* What the task requires
For this exercise, please reproduce the records below word for word, from the first line through the line with "US Tel: +1 978 234 4329 (483, 2155)".

* Data section
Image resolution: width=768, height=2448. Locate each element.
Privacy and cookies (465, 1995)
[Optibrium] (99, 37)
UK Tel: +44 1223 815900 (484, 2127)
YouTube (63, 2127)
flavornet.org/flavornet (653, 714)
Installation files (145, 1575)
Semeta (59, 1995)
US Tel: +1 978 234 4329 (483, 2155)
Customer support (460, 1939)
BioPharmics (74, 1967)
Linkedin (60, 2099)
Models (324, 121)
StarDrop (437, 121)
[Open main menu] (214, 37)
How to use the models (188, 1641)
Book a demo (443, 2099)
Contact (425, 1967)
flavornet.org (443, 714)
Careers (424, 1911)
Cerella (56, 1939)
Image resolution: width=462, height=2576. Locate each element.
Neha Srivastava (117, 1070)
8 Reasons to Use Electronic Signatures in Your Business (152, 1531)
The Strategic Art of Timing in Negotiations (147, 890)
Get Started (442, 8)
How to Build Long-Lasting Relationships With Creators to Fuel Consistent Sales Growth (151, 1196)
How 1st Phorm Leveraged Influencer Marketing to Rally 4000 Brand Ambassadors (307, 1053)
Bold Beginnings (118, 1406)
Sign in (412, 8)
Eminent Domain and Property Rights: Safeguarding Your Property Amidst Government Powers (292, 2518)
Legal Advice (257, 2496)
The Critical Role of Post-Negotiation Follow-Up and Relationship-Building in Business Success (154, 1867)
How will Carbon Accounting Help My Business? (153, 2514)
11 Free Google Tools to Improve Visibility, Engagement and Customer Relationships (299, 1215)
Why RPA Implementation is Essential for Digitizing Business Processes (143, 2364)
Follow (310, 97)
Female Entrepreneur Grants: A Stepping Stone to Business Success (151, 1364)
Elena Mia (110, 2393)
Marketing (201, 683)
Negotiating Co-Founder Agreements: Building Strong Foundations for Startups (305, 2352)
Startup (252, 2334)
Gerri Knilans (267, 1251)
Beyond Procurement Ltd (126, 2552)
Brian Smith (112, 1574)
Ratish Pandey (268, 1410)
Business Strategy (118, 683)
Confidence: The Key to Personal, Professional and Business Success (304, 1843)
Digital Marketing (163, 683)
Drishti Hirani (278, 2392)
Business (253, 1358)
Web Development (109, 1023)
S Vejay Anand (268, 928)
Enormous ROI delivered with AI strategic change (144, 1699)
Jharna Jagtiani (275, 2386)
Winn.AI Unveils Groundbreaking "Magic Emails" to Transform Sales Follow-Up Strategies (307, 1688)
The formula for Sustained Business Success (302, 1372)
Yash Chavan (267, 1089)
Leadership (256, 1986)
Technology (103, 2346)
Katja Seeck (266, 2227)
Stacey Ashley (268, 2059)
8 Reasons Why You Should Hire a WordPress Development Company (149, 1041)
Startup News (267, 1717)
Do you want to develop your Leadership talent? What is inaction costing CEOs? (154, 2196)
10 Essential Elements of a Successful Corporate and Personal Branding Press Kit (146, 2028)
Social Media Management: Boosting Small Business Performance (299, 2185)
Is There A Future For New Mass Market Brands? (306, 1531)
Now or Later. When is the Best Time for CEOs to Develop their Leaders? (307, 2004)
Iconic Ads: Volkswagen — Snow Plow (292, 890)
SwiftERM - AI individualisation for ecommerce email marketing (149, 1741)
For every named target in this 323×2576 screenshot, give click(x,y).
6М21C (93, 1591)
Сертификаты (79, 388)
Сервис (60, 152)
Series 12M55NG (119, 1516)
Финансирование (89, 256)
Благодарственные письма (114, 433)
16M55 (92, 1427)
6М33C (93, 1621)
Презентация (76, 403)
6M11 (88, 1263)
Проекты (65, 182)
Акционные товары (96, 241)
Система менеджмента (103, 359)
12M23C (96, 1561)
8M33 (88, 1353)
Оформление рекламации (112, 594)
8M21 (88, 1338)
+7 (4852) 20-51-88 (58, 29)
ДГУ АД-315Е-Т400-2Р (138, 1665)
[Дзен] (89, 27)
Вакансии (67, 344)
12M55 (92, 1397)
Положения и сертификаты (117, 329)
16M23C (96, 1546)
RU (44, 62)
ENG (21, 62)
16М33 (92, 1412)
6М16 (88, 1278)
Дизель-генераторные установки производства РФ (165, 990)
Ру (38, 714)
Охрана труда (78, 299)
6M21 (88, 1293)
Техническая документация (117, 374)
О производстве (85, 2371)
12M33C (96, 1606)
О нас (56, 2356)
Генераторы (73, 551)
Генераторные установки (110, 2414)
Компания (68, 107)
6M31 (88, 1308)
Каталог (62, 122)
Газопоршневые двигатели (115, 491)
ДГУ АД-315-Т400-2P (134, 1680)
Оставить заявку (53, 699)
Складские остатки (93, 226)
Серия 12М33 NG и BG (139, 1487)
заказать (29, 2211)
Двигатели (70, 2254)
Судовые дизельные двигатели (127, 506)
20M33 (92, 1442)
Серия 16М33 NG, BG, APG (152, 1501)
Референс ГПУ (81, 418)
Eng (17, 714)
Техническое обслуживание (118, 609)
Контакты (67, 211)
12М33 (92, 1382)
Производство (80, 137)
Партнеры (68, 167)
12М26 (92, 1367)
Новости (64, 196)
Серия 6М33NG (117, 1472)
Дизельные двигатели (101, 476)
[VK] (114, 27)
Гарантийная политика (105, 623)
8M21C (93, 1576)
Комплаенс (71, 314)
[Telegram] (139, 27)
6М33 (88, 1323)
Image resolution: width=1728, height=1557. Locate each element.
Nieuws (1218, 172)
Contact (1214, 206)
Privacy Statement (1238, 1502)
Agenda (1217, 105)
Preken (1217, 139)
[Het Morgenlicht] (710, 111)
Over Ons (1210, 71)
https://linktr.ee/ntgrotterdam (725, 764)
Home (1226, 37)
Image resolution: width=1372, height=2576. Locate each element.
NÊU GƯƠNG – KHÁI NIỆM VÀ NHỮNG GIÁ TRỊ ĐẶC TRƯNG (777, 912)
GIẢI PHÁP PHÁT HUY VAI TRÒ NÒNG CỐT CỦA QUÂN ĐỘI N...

* Answer space
Image resolution: width=768, height=2448. Locate each element.
Privacy and cookies (465, 1995)
[Optibrium] (99, 37)
UK Tel: +44 1223 815900 (484, 2127)
YouTube (63, 2127)
flavornet.org/flavornet (653, 714)
Installation files (145, 1575)
Semeta (59, 1995)
US Tel: +1 978 234 4329 (483, 2155)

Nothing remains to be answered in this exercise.